Die Panik steigt in mir auf, meine Hände zittern, und ich fühle mich, als würde ich fallen, tiefer und tiefer in die Dunkelheit.
Ich schrecke hoch, völlig außer Atem, mein Herz rast, und der Schweiß klebt an meiner Stirn. Ich blinzele, versuche, mich zu orientieren, aber der Albtraum hängt noch wie ein dunkler Schleier über mir. „Alexej!“ rufe ich, panisch, meine Stimme zittert. Ich schaue mich hektisch um, meine Hände greifen nach der Decke, aber er ist nicht hier. Wo ist er?
„Wo ist Alexej?“ frage ich, meine Augen suchend durch den Raum gleitend. Alles fühlt sich so real an. Der Lärm, die Flucht, die Männer in Schwarz – ich spüre immer noch die Kälte des Zugfensters auf meiner Stirn. Es dauert einen Moment, bis ich begreife, dass ich in einem Bett liege, sicher… bei Mama.
Aber der Albtraum lässt mich nicht los. Alexej… Er hat mir versprochen, dass er nachkommt. Warum ist er nicht hier?
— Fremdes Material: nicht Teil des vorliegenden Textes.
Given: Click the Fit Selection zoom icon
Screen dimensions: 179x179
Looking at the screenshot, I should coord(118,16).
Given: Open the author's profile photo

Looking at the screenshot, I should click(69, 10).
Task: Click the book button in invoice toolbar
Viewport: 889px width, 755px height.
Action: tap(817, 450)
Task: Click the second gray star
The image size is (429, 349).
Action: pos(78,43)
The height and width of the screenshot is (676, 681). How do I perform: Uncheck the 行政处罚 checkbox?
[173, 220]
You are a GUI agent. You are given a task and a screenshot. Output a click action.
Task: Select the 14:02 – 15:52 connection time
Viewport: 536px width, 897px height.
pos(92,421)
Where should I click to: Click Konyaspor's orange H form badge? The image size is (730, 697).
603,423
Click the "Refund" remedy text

Ich fühle, wie meine Hände zittern, und ich wische mir über das Gesicht, versuche, den Rest der Dunkelheit zu vertreiben, die mich gerade noch gefangen hielt.
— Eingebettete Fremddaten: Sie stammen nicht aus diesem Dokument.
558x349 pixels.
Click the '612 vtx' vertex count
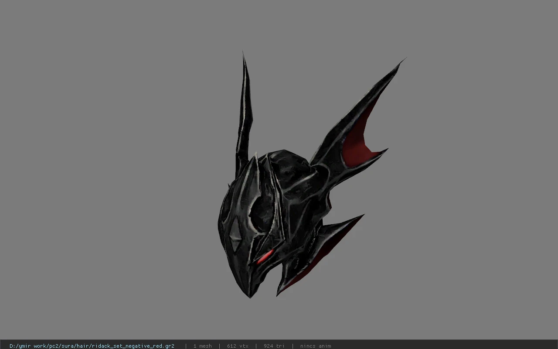[x=238, y=346]
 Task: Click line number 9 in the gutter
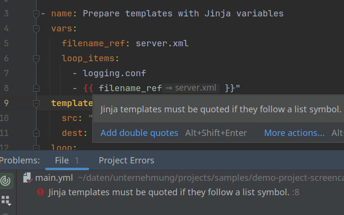click(x=6, y=103)
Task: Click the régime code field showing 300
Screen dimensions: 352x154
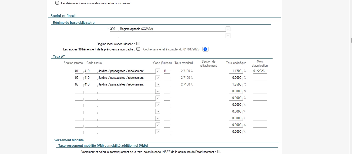Action: coord(114,29)
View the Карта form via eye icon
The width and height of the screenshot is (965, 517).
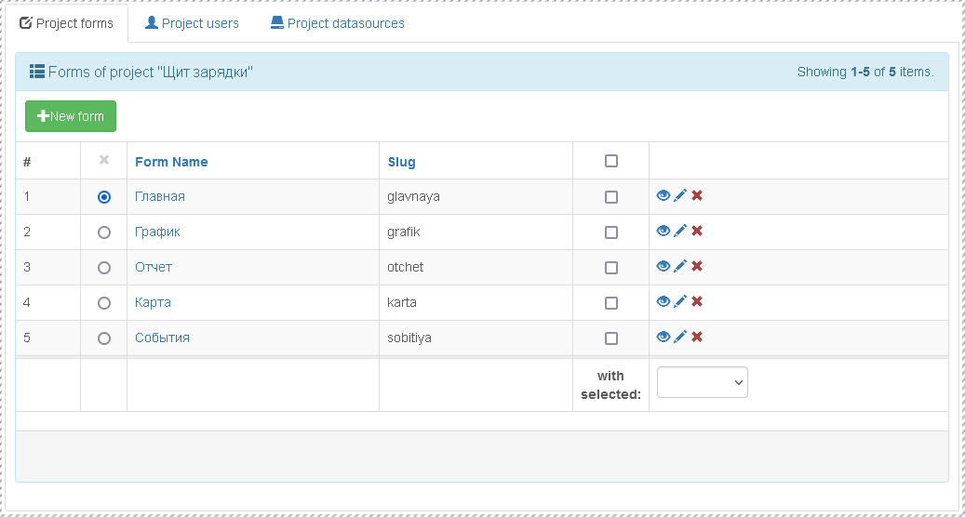[x=663, y=301]
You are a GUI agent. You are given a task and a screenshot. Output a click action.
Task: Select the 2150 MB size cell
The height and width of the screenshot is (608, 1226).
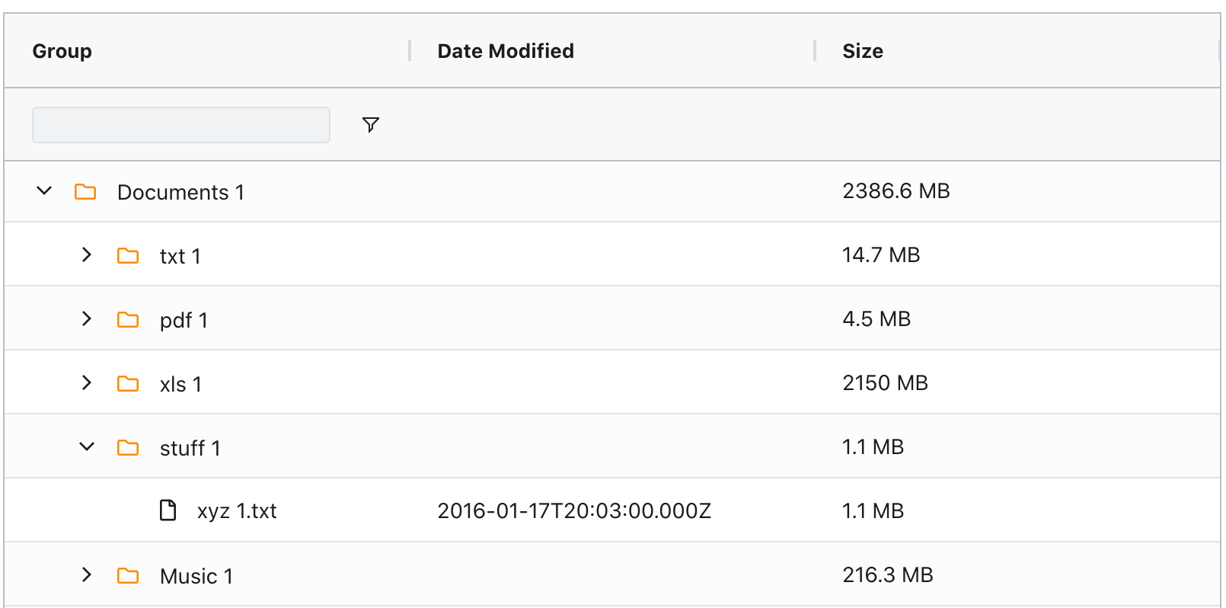click(x=885, y=382)
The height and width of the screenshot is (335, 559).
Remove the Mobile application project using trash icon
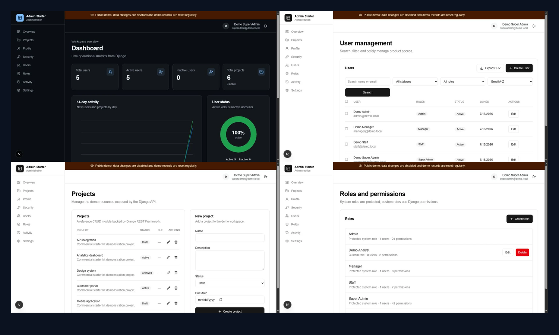(x=176, y=303)
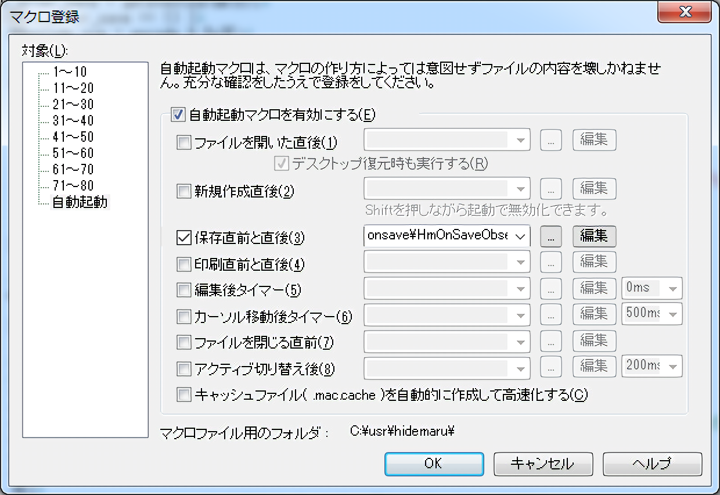Screen dimensions: 720x495
Task: Select 1～10 in the target tree
Action: coord(69,72)
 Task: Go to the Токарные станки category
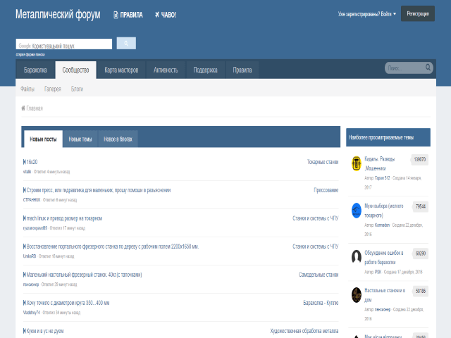(322, 162)
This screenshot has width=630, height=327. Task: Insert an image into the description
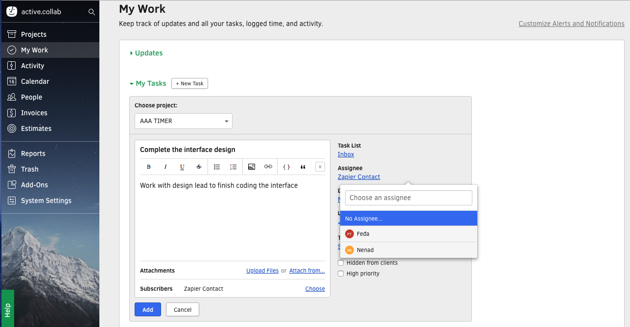point(251,167)
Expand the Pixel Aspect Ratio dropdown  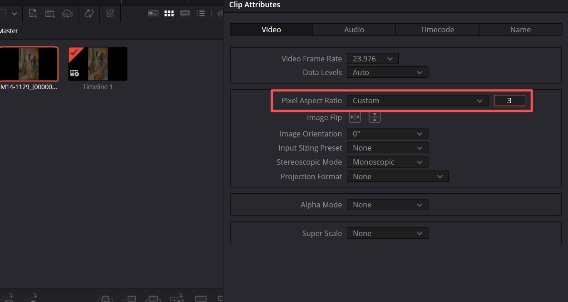[417, 101]
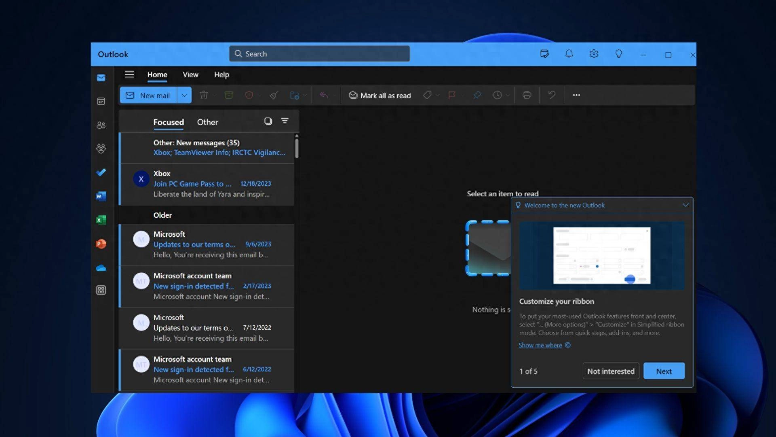Select the Home ribbon tab

click(x=157, y=74)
„Wer ist Alexej?“ fragt Mama sanft, ihre Stimme zittert ein wenig vor Sorge. Ihre Augen suchen meinen Blick, aber ich schaue weg. Die Frage hallt in meinem Kopf wider, und plötzlich fühle ich mich wieder verloren. Alexej… Wer ist er wirklich? In meinem Traum war er so klar, so wichtig. Er hat mir geholfen, hat mich gerettet. Aber jetzt, wo ich darüber nachdenke, fühlt es sich leer an. Es gibt keine wirkliche Verbindung, keine Wärme, kein Gefühl.
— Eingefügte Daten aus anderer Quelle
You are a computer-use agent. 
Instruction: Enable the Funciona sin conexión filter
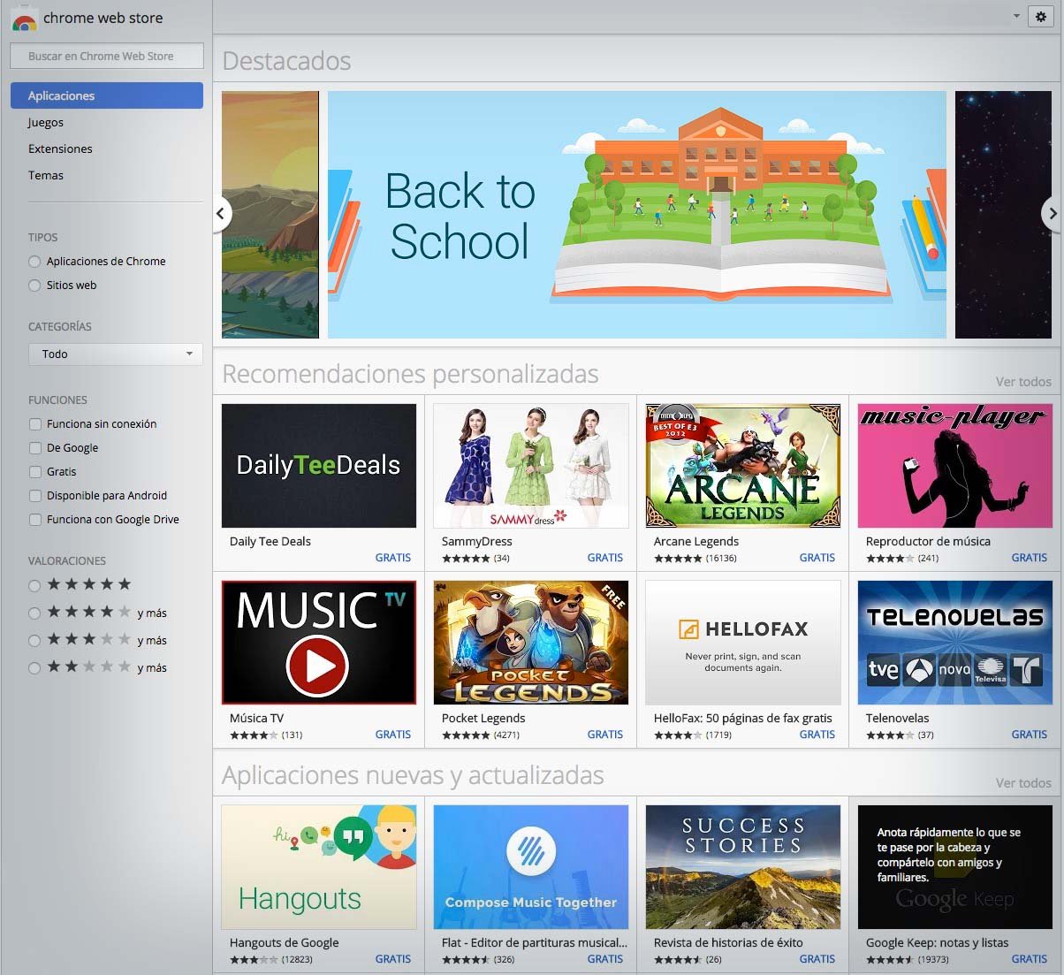[x=34, y=423]
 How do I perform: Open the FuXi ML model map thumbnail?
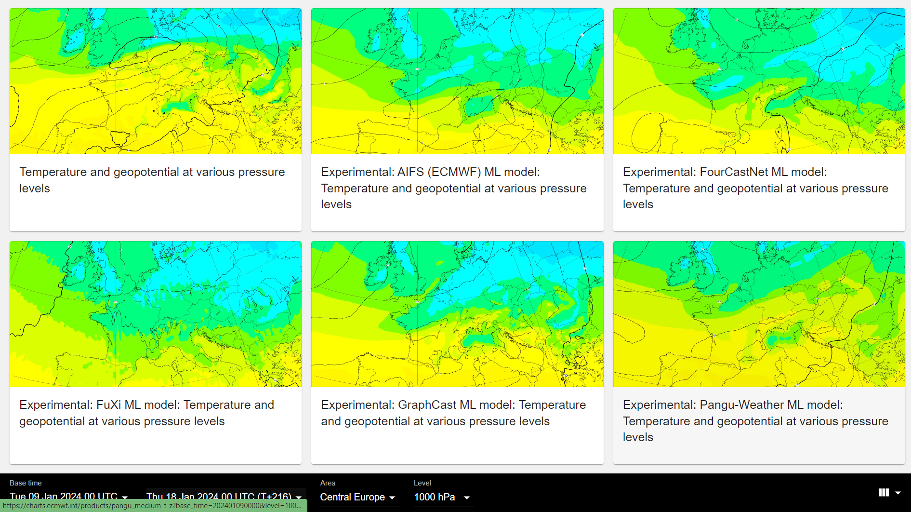click(156, 314)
„Ich… ich weiß es nicht,“ murmle ich schließlich, meine Stirn runzelnd. „Im Traum war er… so wichtig. Er hat mich rausgebracht, er hat gesagt, dass er nachkommt. Aber jetzt…“ Ich stoppe, weil mir die Worte fehlen. Es ist seltsam, als ob ich alles über ihn weiß, aber gleichzeitig nichts. Keine Emotionen, keine Erinnerungen, die ich wirklich fühlen kann. Nur das Wissen, dass er wichtig war.
„Er… er war wichtig, ich weiß das,“ sage ich unsicher und schaue Mama fragend an, als könnte sie mir helfen, die Lücke zu füllen. „Aber ich kenne ihn nicht wirklich. Ich erinnere mich nur daran, dass er mir geholfen hat, aber… ich weiß nicht, wer er ist. Es fühlt sich so an, als würde er in meinem Kopf existieren, aber nicht hier, in meinem Herzen.“
Es verwirrt mich. Wie kann jemand so bedeutend sein und doch so fremd? Mama legt ihren Arm um mich, als ob sie spürt, wie verloren ich mich fühle. Aber selbst ihre Umarmung kann das seltsame Gefühl nicht ganz vertreiben.